In the future, characteristics of the technology and the organization that enhance or impede the use of this service will be evaluated further in the next phase of the project. Inquiry volume and use of the mobile application and website are anticipated to increase because the service will be expanding to additional hospitals. The platform is also pursuing additional academic DICs collaborators to expand its network and meet the expected growth in use.

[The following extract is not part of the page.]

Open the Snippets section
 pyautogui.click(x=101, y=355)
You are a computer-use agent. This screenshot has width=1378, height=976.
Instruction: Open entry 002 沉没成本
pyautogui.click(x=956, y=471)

Here we described a unique collaborative model within the provision of DI. As previously discussed, this model may be beneficial in expanding resources and sharing knowledge among health care professionals. It is also our opinion that this model facilitates a collaboration between pharmacy schools and health care systems to further optimize EBM practice.
Footnotes
Declaration of Conflicting Interests
The authors declared the following potential conflicts of interest with respect to the research, authorship, and/or publication of this article: Dr Kim completed a drug information residency with InpharmD from 2017 to 2018. Drs Hoover, Perkins, and Kim are drug information faculty at institutions that are affiliated with InpharmD. Dr Advani is the founder of InpharmD. There were no specific grants from funding agencies in the public, commercial, or not-for-profit sectors.
Funding
The authors received no financial support for the research, authorship, and/or publication of this article.